Columbia University President Claire Shipman said that “federal agents made misrepresentations to gain entry to the building to search for a ‘missing person.’” The school’s campus has been closed to outsiders since 2024.
The president did not name the student, but it has been confirmed to be Ellie Aghayeva, an undergraduate neuroscience student who was expected to graduate this year. She was taken from her dorm room at the school’s New York City campus at 6:30 am.



They wouldn’t, but the article says
If true, that is likely a crime.
The whole situation is a crime. But impersonating a police officer should at least get the NYPD to do something. Don’t want ICE besmirching their good name do we?
ACAB
I swear to the gods if the cops start fighting with ice and someone makes the LOTR “side by side with a “ joke about it I’m gonna have an aneurism
Tbh I would also expect Columbia to lie about this for them. There’s a pretty good chance they knew it was ICE and they decided to go with plausible deniability
I would be surprised if it is.
Some federal agents get temporarily deputized as local law enforcement in the areas they operate in (and vice-versa).
It’s not illegal for law enforcement to lie.
Between 1 and 2, I’d be amazed if anything criminal could be charged here.
-Ex-cop
I think 1 is unlikely because it’s NYPD and ICE. 2 is true broadly because there isn’t a law forbidding it in general, but there is a law against lying about being a public servant.

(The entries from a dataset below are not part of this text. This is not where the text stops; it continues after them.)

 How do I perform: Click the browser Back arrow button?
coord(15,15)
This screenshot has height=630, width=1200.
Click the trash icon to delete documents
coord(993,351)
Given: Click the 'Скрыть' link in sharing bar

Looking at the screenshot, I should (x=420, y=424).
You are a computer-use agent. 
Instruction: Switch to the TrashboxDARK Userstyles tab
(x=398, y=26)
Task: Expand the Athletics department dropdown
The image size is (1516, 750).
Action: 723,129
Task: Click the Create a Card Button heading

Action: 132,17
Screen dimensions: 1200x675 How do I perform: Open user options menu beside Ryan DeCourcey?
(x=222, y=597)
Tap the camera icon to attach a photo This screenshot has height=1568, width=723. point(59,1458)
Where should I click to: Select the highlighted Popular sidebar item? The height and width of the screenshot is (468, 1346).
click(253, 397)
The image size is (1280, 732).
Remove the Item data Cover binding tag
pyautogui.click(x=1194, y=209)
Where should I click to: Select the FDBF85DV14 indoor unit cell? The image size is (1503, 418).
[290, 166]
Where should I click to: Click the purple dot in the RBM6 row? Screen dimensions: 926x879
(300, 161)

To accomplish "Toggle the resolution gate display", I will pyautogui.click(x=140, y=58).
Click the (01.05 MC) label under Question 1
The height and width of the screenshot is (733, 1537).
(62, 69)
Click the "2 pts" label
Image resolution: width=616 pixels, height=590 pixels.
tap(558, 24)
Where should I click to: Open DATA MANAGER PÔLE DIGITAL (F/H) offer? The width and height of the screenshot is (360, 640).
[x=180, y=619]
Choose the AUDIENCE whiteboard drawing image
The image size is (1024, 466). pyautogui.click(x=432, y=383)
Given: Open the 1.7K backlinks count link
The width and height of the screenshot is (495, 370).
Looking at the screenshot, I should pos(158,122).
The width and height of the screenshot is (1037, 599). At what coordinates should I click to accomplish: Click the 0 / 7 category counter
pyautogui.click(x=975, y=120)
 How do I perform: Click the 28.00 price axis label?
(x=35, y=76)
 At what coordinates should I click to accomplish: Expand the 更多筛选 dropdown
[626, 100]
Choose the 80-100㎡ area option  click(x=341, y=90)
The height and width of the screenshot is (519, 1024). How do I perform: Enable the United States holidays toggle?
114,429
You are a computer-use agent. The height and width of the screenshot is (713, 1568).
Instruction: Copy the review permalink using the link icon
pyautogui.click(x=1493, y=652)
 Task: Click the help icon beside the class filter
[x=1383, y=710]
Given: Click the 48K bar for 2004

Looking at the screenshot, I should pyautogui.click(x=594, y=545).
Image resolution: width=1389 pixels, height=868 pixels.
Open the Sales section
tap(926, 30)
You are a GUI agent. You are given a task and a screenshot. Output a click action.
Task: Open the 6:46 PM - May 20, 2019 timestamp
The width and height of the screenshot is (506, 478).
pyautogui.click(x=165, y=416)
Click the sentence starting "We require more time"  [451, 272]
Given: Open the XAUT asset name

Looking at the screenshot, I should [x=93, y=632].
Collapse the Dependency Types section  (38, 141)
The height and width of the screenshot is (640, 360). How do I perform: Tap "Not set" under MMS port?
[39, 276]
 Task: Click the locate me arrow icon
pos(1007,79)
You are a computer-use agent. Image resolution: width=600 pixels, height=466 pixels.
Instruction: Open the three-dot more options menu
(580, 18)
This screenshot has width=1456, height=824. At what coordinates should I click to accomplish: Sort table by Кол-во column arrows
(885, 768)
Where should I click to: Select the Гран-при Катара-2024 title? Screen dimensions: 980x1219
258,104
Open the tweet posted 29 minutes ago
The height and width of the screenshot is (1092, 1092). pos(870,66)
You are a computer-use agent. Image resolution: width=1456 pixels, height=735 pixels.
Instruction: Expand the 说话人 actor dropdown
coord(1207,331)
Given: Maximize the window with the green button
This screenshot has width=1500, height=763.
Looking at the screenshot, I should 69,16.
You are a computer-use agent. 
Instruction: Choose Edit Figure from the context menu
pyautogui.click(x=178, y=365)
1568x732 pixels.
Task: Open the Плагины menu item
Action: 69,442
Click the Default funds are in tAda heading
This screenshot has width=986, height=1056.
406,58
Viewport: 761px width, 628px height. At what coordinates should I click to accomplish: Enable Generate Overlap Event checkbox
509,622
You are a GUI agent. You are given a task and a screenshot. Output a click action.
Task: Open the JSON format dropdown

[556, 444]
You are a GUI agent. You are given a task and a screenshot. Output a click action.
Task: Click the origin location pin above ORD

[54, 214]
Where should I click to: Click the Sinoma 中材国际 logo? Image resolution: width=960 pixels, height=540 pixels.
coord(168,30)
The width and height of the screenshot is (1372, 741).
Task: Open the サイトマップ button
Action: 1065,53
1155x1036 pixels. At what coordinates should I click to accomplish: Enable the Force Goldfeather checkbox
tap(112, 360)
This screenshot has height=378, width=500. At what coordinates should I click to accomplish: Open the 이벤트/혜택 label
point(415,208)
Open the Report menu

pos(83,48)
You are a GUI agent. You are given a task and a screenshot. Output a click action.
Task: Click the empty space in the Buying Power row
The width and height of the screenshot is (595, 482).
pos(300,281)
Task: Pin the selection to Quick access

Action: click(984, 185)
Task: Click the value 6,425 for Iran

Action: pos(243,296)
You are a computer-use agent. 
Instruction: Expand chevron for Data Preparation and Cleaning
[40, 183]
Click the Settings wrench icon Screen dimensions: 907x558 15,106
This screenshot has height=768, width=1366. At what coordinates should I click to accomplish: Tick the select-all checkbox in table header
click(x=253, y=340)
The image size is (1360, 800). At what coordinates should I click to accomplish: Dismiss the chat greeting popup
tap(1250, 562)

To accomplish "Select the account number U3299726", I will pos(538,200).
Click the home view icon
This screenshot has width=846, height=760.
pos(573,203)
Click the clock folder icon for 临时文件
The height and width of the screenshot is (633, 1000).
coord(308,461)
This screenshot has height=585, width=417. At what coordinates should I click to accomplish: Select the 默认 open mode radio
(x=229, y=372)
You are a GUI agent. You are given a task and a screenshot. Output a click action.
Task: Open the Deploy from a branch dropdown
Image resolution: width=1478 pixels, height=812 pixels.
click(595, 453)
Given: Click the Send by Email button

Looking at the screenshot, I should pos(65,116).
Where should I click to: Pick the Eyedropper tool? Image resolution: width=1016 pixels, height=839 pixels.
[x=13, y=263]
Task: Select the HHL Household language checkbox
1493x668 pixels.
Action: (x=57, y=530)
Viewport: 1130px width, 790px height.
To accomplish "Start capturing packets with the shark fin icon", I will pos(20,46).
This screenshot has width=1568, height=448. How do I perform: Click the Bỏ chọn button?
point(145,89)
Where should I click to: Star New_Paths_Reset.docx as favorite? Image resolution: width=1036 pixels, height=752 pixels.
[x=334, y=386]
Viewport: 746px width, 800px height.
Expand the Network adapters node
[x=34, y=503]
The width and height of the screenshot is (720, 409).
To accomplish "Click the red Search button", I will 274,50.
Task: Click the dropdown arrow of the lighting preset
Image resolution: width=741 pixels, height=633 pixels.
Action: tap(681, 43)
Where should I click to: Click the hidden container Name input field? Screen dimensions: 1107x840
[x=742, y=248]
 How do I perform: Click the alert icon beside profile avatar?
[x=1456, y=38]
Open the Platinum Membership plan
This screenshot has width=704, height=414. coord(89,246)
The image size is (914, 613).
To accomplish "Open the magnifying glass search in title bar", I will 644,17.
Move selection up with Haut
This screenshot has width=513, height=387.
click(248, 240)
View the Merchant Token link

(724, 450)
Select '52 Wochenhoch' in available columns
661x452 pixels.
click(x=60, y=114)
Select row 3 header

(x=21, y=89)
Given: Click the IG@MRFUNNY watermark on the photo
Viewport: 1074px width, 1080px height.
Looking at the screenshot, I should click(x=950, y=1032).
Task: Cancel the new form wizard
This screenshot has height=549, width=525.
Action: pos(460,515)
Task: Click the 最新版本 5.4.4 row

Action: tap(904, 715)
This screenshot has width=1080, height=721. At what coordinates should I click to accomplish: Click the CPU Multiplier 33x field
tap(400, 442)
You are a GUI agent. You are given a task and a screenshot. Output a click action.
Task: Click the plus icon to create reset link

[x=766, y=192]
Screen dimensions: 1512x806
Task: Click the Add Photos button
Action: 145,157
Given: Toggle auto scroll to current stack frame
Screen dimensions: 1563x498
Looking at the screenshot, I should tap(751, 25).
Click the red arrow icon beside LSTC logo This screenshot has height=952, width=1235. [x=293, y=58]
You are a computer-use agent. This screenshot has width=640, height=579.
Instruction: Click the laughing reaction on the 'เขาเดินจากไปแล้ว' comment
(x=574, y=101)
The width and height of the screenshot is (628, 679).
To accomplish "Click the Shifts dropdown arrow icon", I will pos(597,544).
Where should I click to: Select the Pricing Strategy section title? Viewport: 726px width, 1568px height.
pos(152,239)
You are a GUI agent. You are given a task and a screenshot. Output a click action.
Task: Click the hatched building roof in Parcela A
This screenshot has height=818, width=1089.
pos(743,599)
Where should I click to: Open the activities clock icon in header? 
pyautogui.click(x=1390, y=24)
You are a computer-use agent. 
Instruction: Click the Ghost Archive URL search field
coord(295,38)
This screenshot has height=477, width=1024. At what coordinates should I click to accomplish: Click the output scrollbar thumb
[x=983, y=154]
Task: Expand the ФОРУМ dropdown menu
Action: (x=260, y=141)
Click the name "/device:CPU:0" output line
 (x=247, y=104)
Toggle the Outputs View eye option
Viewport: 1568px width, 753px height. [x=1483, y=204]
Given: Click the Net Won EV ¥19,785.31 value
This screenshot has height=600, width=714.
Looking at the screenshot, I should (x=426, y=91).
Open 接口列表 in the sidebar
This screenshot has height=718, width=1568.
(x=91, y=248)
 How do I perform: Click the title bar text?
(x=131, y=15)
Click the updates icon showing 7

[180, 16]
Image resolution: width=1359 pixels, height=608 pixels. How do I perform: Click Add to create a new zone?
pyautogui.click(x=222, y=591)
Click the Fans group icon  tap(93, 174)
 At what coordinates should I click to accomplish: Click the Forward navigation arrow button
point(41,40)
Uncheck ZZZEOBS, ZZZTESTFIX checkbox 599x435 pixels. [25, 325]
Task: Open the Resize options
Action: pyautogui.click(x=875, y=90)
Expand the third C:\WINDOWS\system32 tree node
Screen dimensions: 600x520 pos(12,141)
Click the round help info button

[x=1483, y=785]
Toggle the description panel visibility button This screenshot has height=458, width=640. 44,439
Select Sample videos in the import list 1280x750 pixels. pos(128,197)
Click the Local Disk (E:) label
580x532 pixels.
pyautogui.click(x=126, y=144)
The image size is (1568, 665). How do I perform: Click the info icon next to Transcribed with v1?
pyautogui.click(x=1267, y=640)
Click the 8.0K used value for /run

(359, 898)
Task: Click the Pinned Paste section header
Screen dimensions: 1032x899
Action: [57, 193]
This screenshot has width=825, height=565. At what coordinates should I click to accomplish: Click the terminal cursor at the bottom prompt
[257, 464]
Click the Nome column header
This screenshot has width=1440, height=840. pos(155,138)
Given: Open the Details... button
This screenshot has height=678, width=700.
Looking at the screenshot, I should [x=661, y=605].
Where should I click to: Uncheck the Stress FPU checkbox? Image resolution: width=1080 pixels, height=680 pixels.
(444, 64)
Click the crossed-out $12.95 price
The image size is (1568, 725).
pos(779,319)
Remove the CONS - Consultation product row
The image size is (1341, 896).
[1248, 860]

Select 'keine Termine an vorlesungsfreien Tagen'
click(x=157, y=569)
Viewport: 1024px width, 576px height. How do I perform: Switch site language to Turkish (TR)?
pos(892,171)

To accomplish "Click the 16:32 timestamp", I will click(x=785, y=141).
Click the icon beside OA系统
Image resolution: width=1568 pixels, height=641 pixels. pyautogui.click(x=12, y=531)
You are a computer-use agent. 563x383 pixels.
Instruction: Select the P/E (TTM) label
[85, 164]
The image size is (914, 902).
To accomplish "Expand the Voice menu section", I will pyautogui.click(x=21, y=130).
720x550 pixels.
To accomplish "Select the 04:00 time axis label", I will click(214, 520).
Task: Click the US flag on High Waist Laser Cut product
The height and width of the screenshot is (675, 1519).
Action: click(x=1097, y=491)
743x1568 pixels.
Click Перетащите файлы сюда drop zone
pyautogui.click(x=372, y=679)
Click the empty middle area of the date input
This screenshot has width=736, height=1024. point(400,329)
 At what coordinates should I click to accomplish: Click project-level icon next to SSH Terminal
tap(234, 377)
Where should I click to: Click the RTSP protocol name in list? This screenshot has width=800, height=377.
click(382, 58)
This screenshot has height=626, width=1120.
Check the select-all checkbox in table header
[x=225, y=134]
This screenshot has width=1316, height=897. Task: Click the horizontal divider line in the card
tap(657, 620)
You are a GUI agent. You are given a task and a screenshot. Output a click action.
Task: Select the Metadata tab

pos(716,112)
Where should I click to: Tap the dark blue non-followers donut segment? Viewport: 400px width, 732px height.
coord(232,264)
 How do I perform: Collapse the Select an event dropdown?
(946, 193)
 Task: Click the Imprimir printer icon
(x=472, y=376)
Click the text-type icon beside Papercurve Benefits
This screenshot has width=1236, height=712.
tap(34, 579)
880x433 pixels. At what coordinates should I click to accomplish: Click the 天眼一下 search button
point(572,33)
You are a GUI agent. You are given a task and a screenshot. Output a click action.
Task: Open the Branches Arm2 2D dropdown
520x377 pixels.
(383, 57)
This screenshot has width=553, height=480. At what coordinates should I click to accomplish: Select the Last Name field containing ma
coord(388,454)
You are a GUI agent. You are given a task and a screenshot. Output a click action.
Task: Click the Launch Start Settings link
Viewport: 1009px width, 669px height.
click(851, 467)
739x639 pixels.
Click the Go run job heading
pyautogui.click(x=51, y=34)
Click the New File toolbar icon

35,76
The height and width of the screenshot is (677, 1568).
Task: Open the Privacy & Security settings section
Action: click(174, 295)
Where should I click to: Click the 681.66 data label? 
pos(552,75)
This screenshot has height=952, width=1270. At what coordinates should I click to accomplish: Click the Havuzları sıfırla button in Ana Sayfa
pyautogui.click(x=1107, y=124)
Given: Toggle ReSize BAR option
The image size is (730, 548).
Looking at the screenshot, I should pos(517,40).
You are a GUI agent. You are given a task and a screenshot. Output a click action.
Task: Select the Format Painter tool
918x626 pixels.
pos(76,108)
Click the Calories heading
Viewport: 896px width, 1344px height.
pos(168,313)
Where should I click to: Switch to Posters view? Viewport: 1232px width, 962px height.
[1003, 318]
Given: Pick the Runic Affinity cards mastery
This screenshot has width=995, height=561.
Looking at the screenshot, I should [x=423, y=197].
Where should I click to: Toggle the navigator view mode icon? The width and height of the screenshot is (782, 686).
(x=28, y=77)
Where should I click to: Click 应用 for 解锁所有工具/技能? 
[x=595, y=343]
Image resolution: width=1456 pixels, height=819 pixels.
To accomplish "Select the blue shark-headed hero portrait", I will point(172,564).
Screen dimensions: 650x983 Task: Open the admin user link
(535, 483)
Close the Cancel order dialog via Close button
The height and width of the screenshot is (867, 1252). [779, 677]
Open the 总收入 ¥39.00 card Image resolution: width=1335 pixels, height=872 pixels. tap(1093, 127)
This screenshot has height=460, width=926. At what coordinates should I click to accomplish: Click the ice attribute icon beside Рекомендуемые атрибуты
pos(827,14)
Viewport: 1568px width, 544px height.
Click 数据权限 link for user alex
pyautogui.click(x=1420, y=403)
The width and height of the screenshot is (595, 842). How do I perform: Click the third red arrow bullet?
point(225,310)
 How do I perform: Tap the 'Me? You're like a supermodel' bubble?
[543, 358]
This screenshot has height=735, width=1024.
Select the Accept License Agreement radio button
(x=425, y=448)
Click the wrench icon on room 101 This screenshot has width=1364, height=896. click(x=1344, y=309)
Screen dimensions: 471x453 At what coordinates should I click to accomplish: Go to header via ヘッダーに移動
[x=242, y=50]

I don’t think there will be charges here, but I think a very ambitious prosecutor could bring charges. They might even find a jury mad enough to make them stick.
I don’t know where you got that opinion from. Such things are truly routine for large local and most federal agencies. You don’t hear about it for the same reason you don’t hear people discussing gum chewing techniques; it’s simply mundane and near-universal to them. There’s going to be crossover between ICE and some of the more frequent federal deputizers, i.e. the U.S. Marshalls. I know this because I used to be a cop and plenty of my colleagues would be routinely snatched up and deputized for some quick federal thing, which was treated as an absolute nothing burger by all parties.
Comforting yourself with the idea that your opponent is so overwhelmingly incompetent that there’s no way they could do anything dangerous is such a bad plan.
Frankly, I read the New York statute on the matter the other day and it didn’t give me a clear idea that what they (allegedly) did in this case is illegal. They are “public servants” by the apparent definition New York uses. Will it be argued in court very soon? I surely hope so, and I surely hope they carve out a more explicit ban on this kind of thing.
But as you say, it’s all barely worth discussing because few prosecutors would risk their literal or metaphorical necks going after ICE/NYPD.